Posted September 8, 2009

Madhava Syamlal photo
(Click to open video in a separate window.)

New ways to use coal more efficiently and cleanly must be found, since the world is likely to rely on it for decades to come, says Madhava Syamlal of the National Energy Technology Laboratory. Computation is fueling refinements to gasification, one of the most promising options.

There’s no way around it: For now, we can’t live without coal.

Today it provides more than 40 percent of all the world’s electric power — about as much as oil, gas and nuclear fuels combined. About half of U.S. electricity and nearly 80 percent of electricity used in China comes from coal, and existing coal-fired power plants are expected to be in service for decades.

Although we can’t cut the coal connection for now, researchers at the Department of Energy’s National Energy Technology Laboratory (NETL) and Oak Ridge National Laboratory (ORNL) are using high-performance computers to help perfect one of the most promising ways to use it cleanly. Their simulations already have shed light on ways to improve coal gasifier designs, and an allocation of millions of computer processor hours will accelerate their work.

The models they develop also could have a wide-ranging impact on carbon-based alternative power generation, says Madhava Syamlal, the project’s leader and area leader for computational and basic sciences at NETL. “Municipal waste combustion, biomass, combined coal and biomass — they’re all flows using a gas and solids,” Syamlal explains. “We can use our models to describe all these systems.”

Gasification, the cleanest coal-based power system available today, uses heat, pressure and steam to turn carbon-containing material into synthetic gas (syngas), a mixture of carbon monoxide and hydrogen.

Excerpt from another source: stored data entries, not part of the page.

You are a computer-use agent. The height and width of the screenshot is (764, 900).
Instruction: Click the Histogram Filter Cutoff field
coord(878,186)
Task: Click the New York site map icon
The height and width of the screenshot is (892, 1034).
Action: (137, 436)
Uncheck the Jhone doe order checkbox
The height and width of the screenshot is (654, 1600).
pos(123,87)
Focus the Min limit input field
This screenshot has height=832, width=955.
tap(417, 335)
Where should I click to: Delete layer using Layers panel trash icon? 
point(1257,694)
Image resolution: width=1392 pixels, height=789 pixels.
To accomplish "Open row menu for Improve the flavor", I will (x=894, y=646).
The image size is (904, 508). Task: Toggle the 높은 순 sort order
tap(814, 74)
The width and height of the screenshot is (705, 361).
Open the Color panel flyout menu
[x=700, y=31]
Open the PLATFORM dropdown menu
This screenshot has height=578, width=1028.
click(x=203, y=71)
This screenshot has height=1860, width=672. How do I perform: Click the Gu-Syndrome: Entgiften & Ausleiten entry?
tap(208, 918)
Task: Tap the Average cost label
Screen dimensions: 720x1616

Besides power-plant fuel, syngas can be used to produce liquid fuels, chemicals or pure hydrogen gas — itself an ultra-clean fuel.

Power production from syngas generates about as much carbon dioxide (CO2) as traditional coal-burning plants. But the CO2 produced by integrated gasification combined cycle (IGCC) plants is more easily captured than that produced by older designs. IGCC plants also have other advantages over older designs, including far better control of nitrous oxides, sulfur and mercury emissions. That makes it easier to cut or control the plant’s climate-changing and hazardous discharges.

Syamlal and his team at NETL model conditions inside the transport gasifier, the high-pressure chamber where a source of carbon — coal — reacts with steam and air at high temperature in a reducing atmosphere to produce syngas. Besides factors like the size and shape of the reaction chamber, the computer model includes variables as diverse as temperature and pressure, coal analytes (ash and volatile gas content, percent fixed carbon and similar factors), gas and fluid flows, and the packing of moving solid materials.

“The basic idea here is to use physics-based models for describing gas-solids systems,” Syamlal says. “We use a continuum approach, treating coal particles — solids — as a fluid superimposed on a gas — essentially air, steam and other gases.”